Waarhenen de geest was om te gaan, gingen zij, waarhenen de geest was om te gaan; en de raderen werden tegenover hen opgeheven; want de geest der dieren was in de raderen.

Jona 1:3

Maar Jona maakte zich op om te vluchten naar Tarsis, van het aangezicht des HEEREN; en hij kwam af te Jafo, en vond een schip, gaande naar Tarsis, en hij gaf de vracht daarvan, en ging neder in hetzelve, om met henlieden te gaan naar Tarsis, van het aan gezicht des HEEREN.

Genesis 13:17

Maak u op, wandel door dit land, in zijn lengte en in zijn breedte, want Ik zal het u geven.

1 Koningen 8:29

Dat Uw ogen open zijn, nacht en dag, over dit huis, over deze plaats, van dewelke Gij gezegd hebt: Mijn Naam zal daar zijn; om te horen naar het gebed, hetwelk Uw knecht bidden zal in deze plaats.

1 Kronieken 25:2

Van de kinderen van Asaf waren Zakkur, en Jozef, en Nethanja, en Asarela, kinderen van Asaf; aan de hand van Asaf, die aan des konings handen profeteerde.

Prediker 11:5

Gelijk gij niet weet, welke de weg des winds zij, of hoedanig de beenderen zijn in den buik van een zwangere vrouw, alzo weet gij het werk Gods niet, Die het alles maakt.

2 Samuël 5:19

Zo vraagde David den HEERE, zeggende: Zal ik optrekken tegen de Filistijnen? Zult Gij ze in mijn hand geven? En de HEERE zeide tot David: Trek op, want Ik zal de Filistijnen zekerlijk in uw hand geven.

Deuteronomium 1:40

Gij daarentegen, keert u, en reist naar de woestijn, den weg van de Schelfzee.

Jesaja 41:16

Gij zult ze wannen, en de wind zal ze wegnemen, en de stormwind zal ze verstrooien; maar gij zult u verheugen in den HEERE; in den Heilige Israels zult gij u roemen.

Spreuken 17:24

In het aangezicht des verstandigen is wijsheid; maar de ogen des zots zijn in het einde der aarde.

Jeremia 5:31

De profeten profeteren valselijk, en de priesters heersen door hun handen; en Mijn volk heeft het gaarne alzo; maar wat zult gij ten einde van dien maken?

Deuteronomium 33:3

Immers bemint Hij de volken!

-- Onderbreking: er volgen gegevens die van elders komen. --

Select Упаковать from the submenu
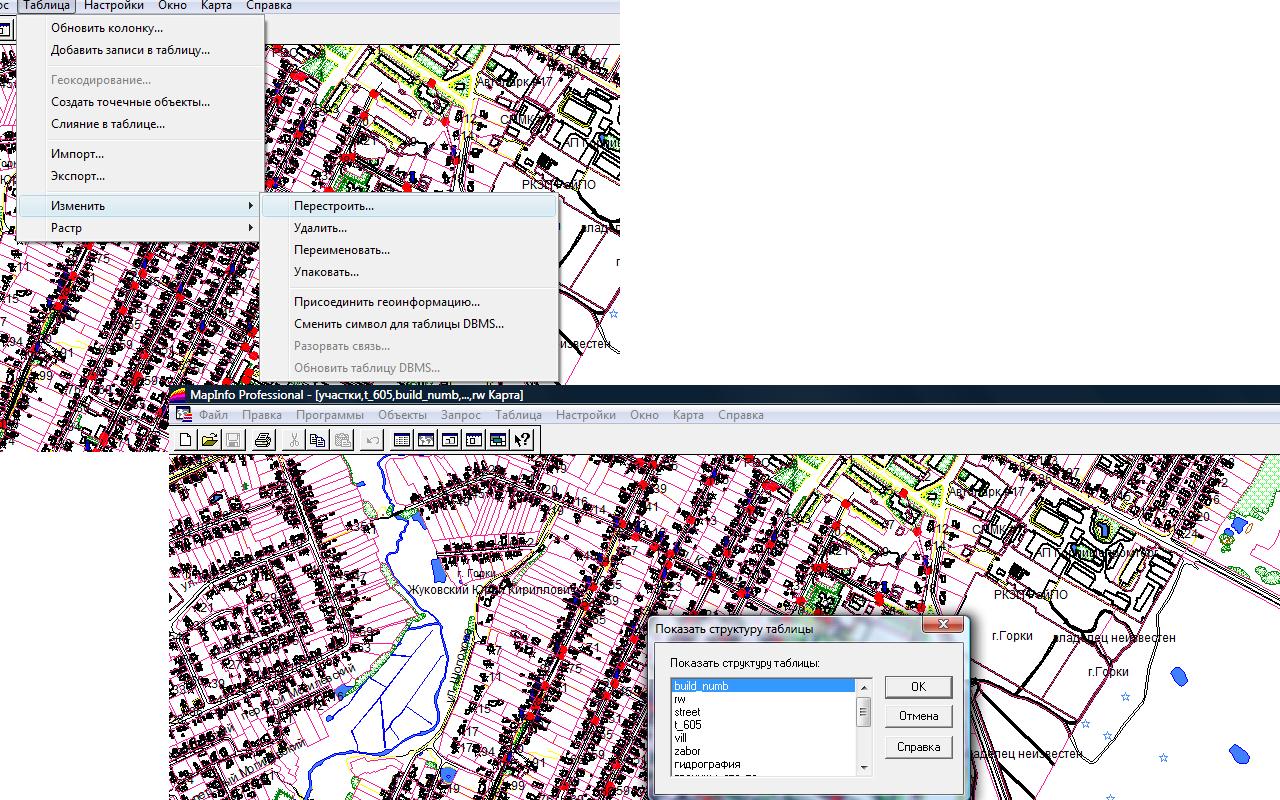The width and height of the screenshot is (1280, 800). (326, 272)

Al zijn heiligen zijn in Uw hand; zij zullen in het midden tussen Uw voeten gezet worden; een ieder zal ontvangen van Uw woorden.

Jakobus 3:3

Ziet, wij leggen den paarden tomen in de monden, opdat zij ons zouden gehoorzamen, en wij leiden daarmede hun gehele lichaam om;

Filippenzen 3:16

Doch, daar wij toe gekomen zijn, laat ons daarin naar denzelfden regel wandelen, laat ons hetzelfde gevoelen.

Jeremia 50:5

Zij zullen naar Sion vragen; op den weg herwaarts zullen hun aangezichten zijn; zij zullen komen en den HEERE toegevoegd worden, met een eeuwig verbond, dat niet zal worden vergeten.

Jozua 9:14

Toen namen de mannen van hun reiskost; en zij vraagden het den mond des HEEREN niet.

Jeremia 4:11

Te dier tijd zal tot dit volk en tot Jeruzalem gezegd worden: Een dorre wind van de hoge plaatsen in de woestijn, van den weg der dochter Mijns volks; niet om te wannen, noch om te zuiveren.

2 Kronieken 20:3

Josafat nu vreesde, en stelde zijn aangezicht, om den HEERE te zoeken; en hij riep een vasten uit in gans Juda.

Spreuken 7:8

Voorbijgaande op de straat, nevens haar hoek, en hij trad op den weg van haar huis.

Jakobus 3:4

Ziet ook de schepen, hoewel zij zo groot zijn, en van harde winden gedreven, zij worden omgewend van een zeer klein roer, waarhenen ook de begeerte des stuurders wil.

Topics on Richting

Goddelijke Richting

Numberi 9:23

Naar den mond des HEEREN legerden zij zich, en naar den mond des HEEREN verreisden zij; zij namen de wacht des HEEREN waar, naar den mond des HEEREN, door de hand van Mozes.

Veranderen Van Richting

Genesis 24:49

Nu dan, zo gijlieden weldadigheid en trouw aan mijn heer doen zult, geeft het mij te kennen; en zo niet, geeft het mij ook te kennen, opdat ik mij ter rechterhand of ter linkerhand wende.